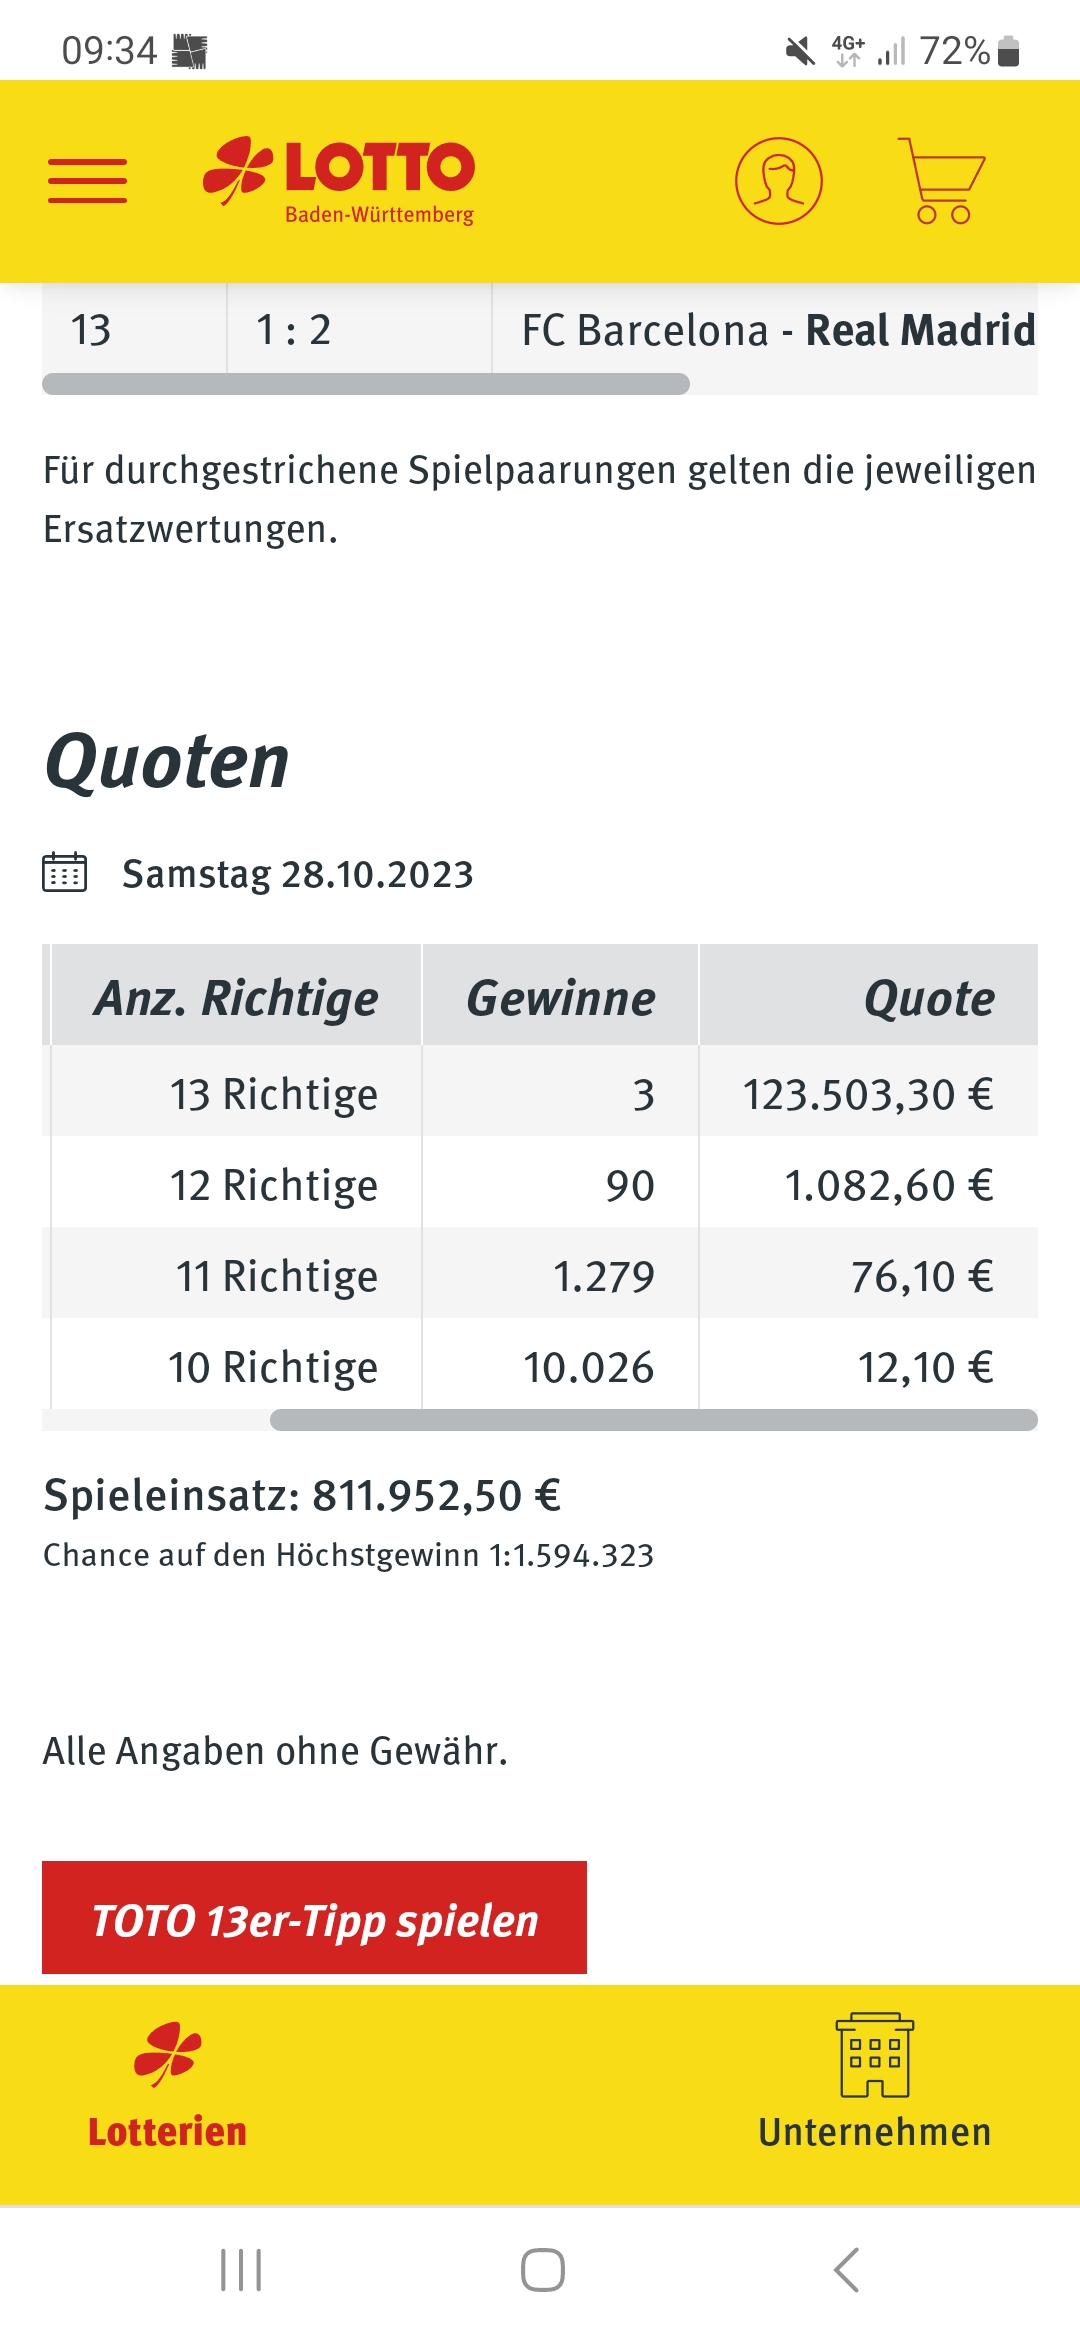This screenshot has width=1080, height=2340.
Task: Click the Quoten table horizontal scrollbar
Action: [x=654, y=1420]
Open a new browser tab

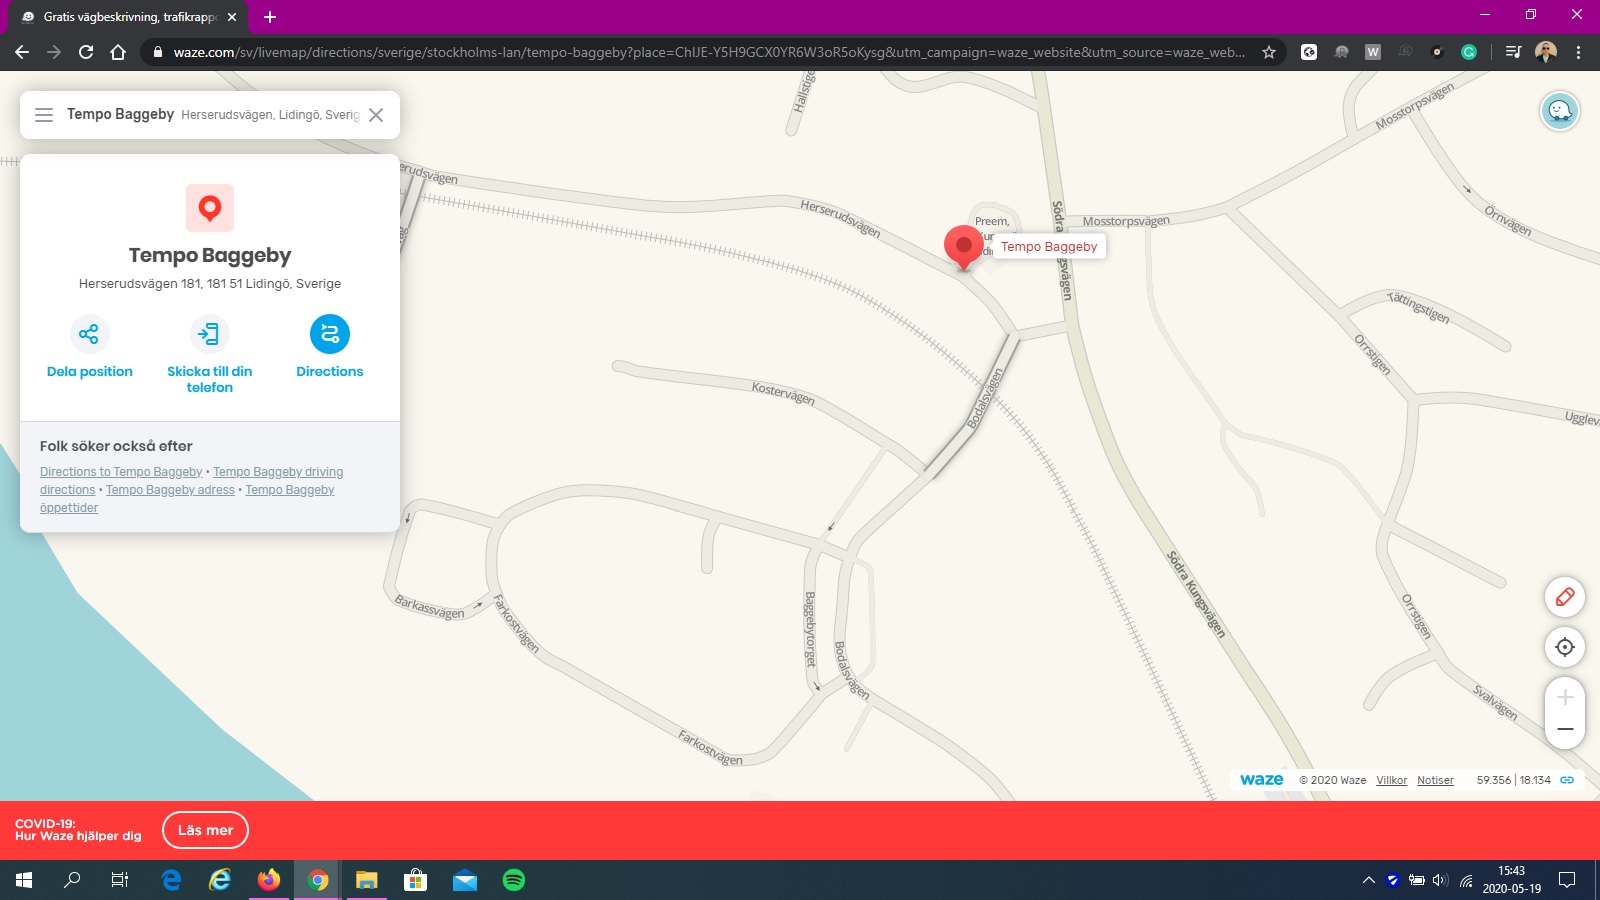[x=270, y=17]
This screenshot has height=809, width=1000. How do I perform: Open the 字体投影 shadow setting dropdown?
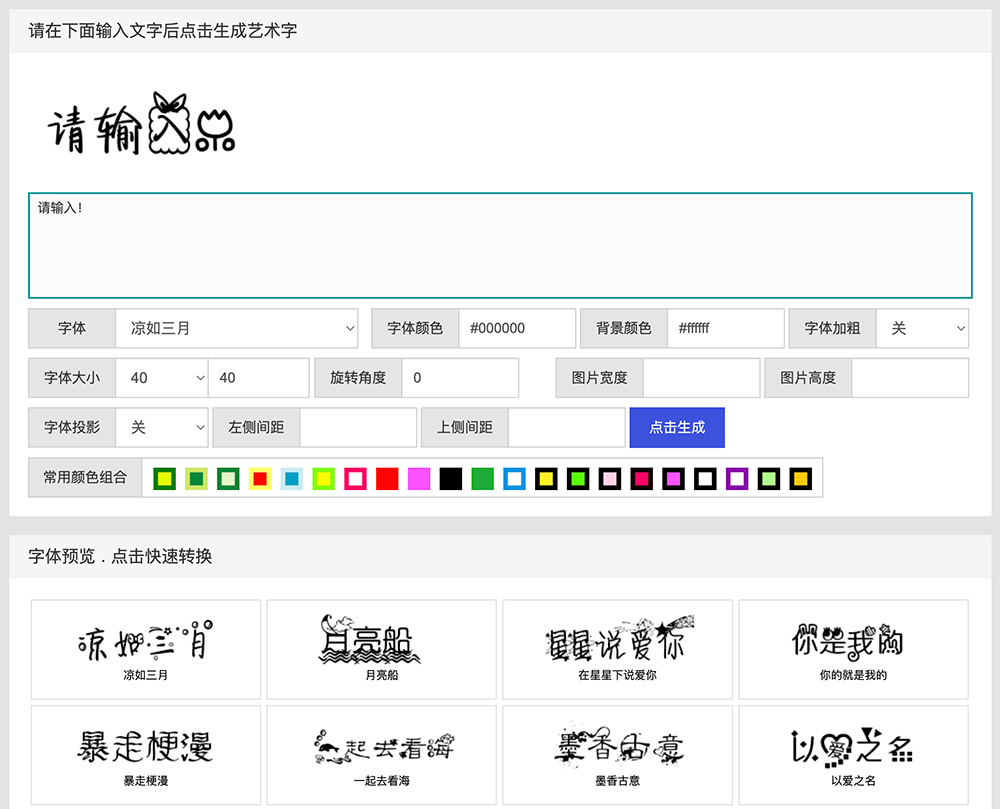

- EXERCISE DESCRIPTION: Please copy, exactly as written, the lines from the one that contains "Open a new browser tab" through the end of the records, both ends included. Do not include the pictures.

- RESPONSE AREA:
Open a new browser tab

[x=270, y=17]
This screenshot has height=809, width=1000. How do I perform: Open the 字体投影 shadow setting dropdown?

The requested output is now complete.